Which lines below contain the word "title" with the same case? List each of those lines in full.

* Begin Extracted entries *

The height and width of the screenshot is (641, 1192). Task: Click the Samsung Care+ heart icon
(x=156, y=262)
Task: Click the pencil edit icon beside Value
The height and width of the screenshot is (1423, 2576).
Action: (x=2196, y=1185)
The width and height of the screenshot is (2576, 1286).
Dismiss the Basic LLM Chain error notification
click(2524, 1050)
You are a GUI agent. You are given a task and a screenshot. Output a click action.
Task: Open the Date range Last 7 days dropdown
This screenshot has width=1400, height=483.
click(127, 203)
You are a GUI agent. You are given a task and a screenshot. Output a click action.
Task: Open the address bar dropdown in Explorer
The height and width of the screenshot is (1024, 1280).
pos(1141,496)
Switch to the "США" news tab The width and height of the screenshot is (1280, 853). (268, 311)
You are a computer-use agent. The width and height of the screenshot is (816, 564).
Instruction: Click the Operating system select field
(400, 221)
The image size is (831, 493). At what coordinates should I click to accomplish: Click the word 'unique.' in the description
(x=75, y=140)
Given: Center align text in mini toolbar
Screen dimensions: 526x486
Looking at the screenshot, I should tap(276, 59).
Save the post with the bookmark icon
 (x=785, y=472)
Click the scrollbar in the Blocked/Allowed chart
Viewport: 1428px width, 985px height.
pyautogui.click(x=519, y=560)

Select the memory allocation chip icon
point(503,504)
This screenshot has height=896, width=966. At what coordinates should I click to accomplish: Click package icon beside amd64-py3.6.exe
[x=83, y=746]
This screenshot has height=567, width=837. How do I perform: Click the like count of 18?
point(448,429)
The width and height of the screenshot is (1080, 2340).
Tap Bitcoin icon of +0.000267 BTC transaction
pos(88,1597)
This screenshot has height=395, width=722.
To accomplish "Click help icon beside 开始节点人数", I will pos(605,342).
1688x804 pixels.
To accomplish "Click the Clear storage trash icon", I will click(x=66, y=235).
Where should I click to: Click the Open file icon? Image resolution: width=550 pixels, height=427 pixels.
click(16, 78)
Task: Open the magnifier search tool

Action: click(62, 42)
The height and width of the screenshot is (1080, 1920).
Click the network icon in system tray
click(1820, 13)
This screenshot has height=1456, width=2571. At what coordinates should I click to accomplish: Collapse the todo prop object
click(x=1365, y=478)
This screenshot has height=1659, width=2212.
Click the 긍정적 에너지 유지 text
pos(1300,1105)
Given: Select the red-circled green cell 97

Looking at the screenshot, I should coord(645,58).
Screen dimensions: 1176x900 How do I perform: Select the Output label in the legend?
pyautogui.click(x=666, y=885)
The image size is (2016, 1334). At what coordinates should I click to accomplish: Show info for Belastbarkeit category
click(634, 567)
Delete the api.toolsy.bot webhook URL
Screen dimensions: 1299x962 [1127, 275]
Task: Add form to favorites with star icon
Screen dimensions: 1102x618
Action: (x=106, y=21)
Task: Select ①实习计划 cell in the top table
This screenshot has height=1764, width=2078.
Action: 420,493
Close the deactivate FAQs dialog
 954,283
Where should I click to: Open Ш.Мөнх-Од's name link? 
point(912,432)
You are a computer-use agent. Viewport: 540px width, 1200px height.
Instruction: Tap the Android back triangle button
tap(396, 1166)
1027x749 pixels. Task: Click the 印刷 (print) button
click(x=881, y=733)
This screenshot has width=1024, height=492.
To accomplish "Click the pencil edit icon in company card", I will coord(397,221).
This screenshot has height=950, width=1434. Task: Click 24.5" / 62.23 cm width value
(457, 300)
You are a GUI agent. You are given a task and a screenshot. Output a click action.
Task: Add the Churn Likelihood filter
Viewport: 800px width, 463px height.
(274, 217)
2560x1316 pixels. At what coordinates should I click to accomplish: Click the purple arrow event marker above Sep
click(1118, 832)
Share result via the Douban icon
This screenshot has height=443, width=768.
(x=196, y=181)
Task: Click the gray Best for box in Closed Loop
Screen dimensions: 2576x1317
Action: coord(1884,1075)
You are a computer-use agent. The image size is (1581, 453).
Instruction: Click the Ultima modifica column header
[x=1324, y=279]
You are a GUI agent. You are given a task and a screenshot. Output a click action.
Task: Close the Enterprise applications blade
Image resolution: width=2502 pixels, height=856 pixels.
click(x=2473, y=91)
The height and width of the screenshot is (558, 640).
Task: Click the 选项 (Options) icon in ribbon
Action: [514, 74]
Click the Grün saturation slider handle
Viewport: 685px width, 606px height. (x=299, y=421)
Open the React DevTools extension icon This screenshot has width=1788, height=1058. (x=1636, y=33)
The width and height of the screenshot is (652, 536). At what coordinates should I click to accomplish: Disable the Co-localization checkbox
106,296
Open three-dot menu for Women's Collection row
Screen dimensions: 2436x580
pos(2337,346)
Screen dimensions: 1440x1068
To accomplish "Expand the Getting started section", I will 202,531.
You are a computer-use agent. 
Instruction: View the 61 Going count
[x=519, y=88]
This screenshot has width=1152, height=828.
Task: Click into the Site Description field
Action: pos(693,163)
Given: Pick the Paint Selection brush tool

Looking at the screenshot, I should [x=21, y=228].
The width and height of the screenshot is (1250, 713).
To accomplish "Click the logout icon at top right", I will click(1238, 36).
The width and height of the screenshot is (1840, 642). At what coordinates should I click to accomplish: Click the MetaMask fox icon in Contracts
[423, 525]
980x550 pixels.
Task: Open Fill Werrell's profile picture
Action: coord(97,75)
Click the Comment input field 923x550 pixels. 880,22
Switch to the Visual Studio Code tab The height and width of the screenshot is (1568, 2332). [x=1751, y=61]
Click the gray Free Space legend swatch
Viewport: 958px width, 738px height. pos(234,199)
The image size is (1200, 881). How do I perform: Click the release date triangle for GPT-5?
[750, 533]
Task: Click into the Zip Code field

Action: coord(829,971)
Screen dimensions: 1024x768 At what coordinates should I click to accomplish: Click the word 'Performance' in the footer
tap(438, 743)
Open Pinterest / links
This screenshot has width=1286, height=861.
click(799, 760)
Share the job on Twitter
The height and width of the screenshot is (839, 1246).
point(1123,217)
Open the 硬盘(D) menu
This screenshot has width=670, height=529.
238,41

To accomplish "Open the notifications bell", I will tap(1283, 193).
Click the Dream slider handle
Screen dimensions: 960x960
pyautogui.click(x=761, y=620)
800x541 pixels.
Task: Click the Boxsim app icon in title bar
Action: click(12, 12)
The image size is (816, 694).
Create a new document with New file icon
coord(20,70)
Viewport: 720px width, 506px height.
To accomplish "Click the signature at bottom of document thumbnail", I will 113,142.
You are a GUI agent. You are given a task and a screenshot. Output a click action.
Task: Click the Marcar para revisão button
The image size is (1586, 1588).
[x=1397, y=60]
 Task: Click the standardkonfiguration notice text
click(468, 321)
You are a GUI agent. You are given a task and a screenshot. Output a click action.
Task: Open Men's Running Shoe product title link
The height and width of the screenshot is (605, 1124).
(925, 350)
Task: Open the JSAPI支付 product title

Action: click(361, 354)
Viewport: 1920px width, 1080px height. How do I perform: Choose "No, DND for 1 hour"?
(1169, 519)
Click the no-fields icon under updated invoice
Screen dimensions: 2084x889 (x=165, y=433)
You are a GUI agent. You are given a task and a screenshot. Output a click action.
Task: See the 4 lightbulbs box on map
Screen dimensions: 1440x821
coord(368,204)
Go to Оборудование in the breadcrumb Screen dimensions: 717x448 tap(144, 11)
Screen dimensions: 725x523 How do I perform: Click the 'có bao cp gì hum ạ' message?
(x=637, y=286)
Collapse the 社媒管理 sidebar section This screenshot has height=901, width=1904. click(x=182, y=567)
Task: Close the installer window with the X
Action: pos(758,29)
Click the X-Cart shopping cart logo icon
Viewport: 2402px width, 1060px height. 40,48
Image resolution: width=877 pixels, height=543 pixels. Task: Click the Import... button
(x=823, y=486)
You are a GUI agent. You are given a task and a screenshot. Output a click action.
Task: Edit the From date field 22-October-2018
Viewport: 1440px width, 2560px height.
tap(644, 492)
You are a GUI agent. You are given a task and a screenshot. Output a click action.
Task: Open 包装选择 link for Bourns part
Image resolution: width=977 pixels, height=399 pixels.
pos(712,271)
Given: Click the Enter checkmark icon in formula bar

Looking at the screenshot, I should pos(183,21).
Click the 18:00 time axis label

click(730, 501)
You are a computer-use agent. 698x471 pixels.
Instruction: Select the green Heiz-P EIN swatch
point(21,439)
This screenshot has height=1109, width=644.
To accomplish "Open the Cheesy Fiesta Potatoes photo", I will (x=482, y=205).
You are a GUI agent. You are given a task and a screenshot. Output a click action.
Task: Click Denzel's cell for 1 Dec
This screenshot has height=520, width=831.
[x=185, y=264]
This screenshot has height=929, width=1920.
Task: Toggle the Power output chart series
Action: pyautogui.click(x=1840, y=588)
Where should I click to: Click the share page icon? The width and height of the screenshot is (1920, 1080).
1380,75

* End Extracted entries *

*Task answer*:
Task: Click the Boxsim app icon in title bar
Task: Open Men's Running Shoe product title link
Task: Open the JSAPI支付 product title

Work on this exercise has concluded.